Saved data entries:
--- START ---

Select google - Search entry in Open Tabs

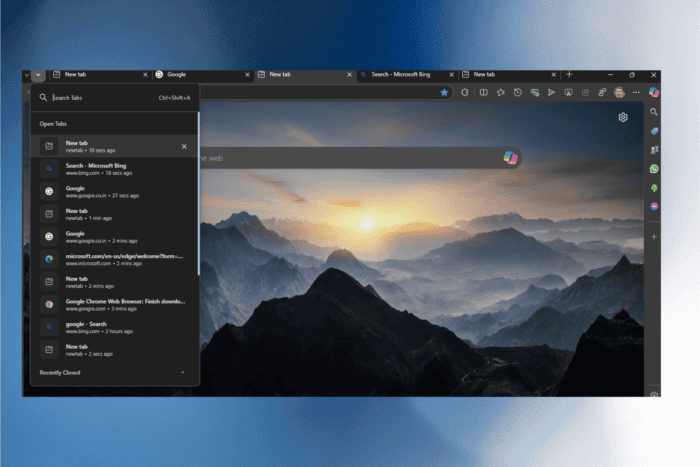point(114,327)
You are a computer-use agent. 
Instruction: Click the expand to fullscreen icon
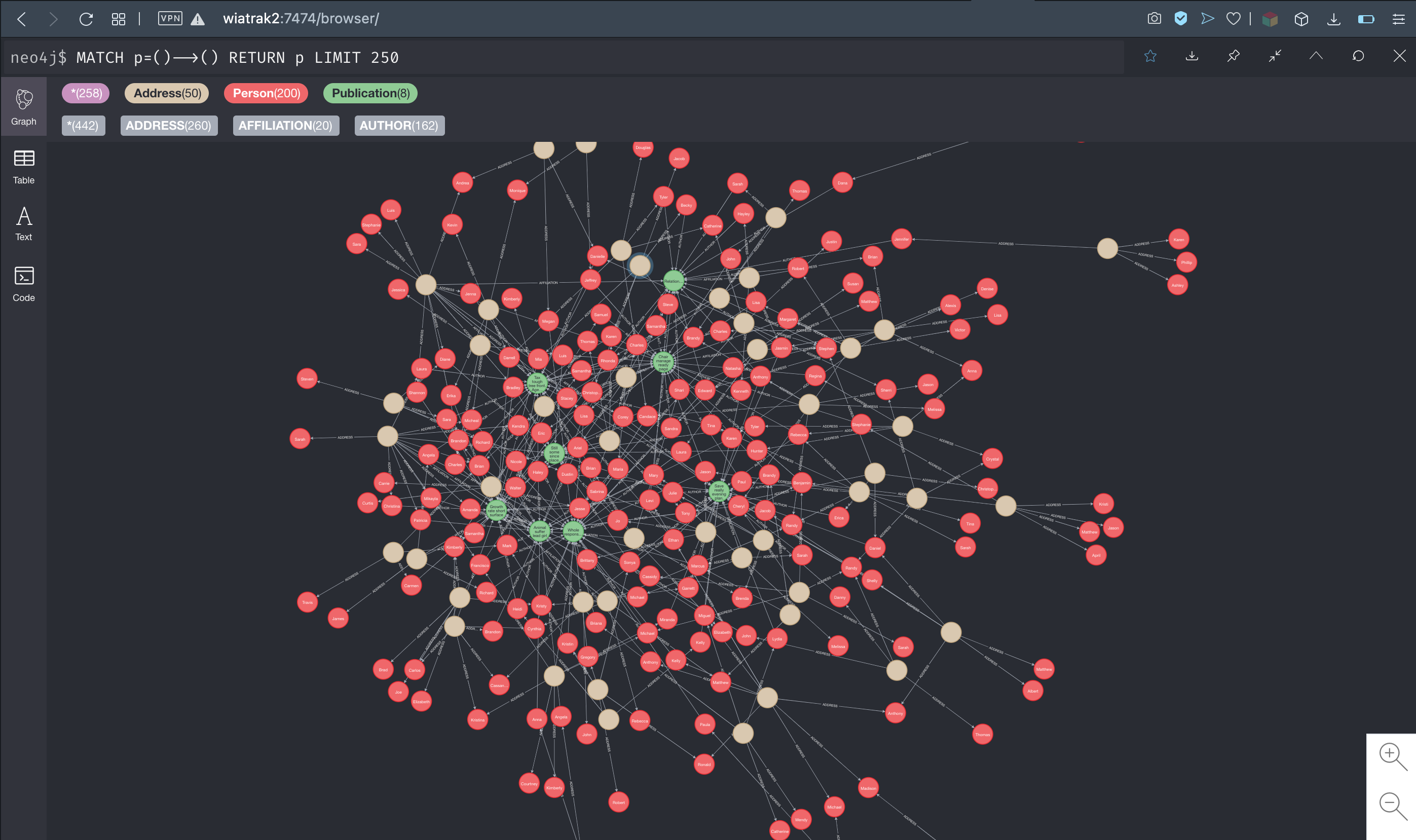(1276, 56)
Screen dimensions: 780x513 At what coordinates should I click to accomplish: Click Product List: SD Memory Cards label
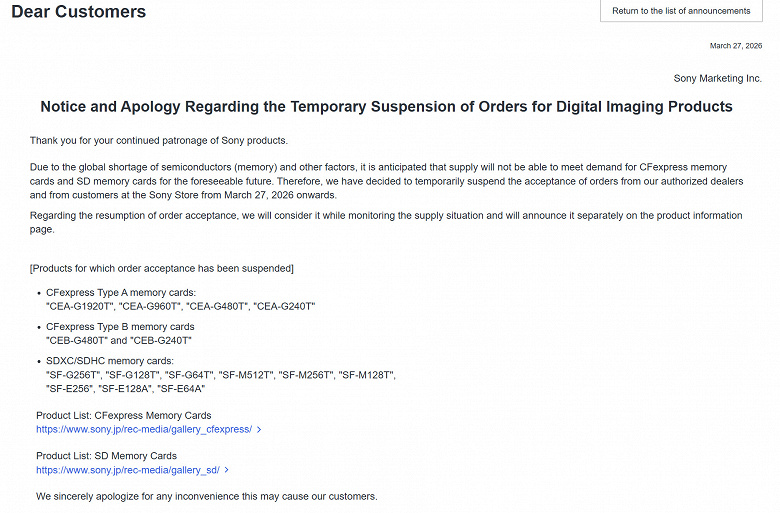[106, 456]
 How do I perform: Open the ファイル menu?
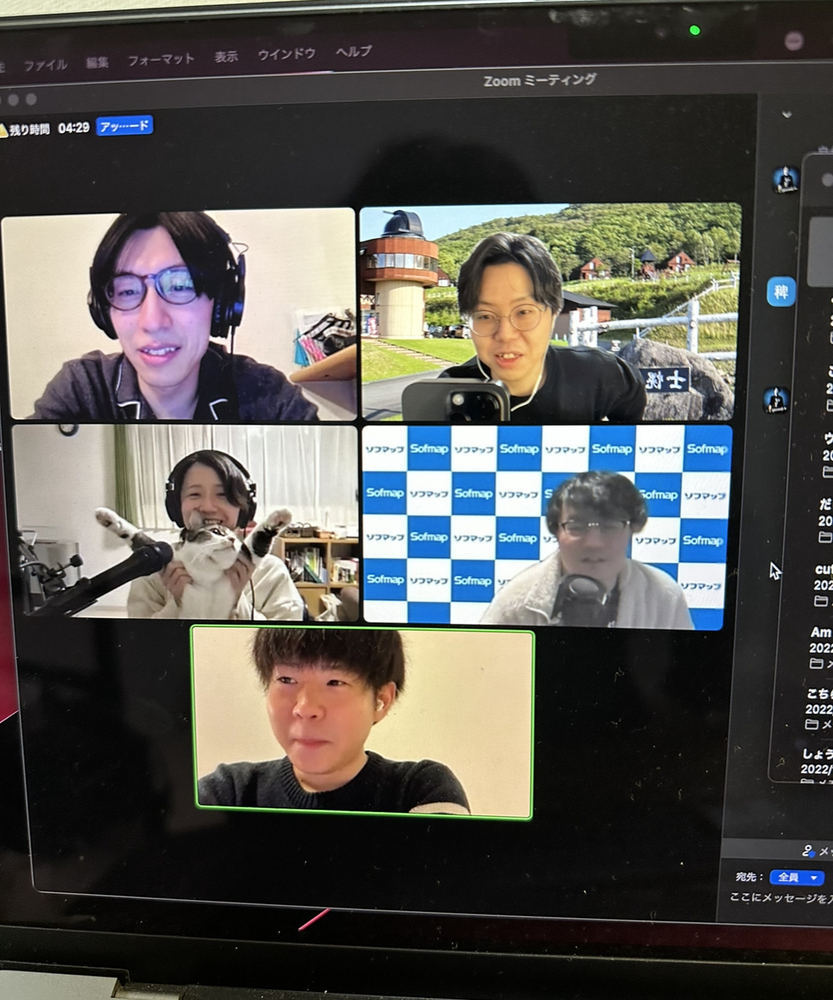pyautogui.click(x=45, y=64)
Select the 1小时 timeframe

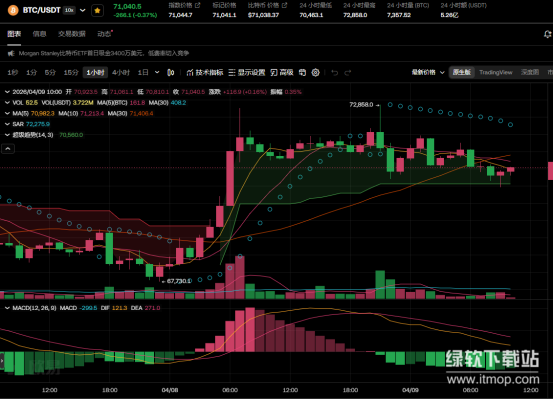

--- END ---

Problem to work on —
The records above should be copied word for word, with the pictures left out.

Worked solution —
Select google - Search entry in Open Tabs

point(114,327)
You are a computer-use agent. 
Instruction: Click the expand to fullscreen icon
(1276, 56)
Screen dimensions: 780x513 At what coordinates should I click to accomplish: Click Product List: SD Memory Cards label
[106, 456]
 How do I perform: Open the ファイル menu?
pyautogui.click(x=45, y=64)
Select the 1小时 timeframe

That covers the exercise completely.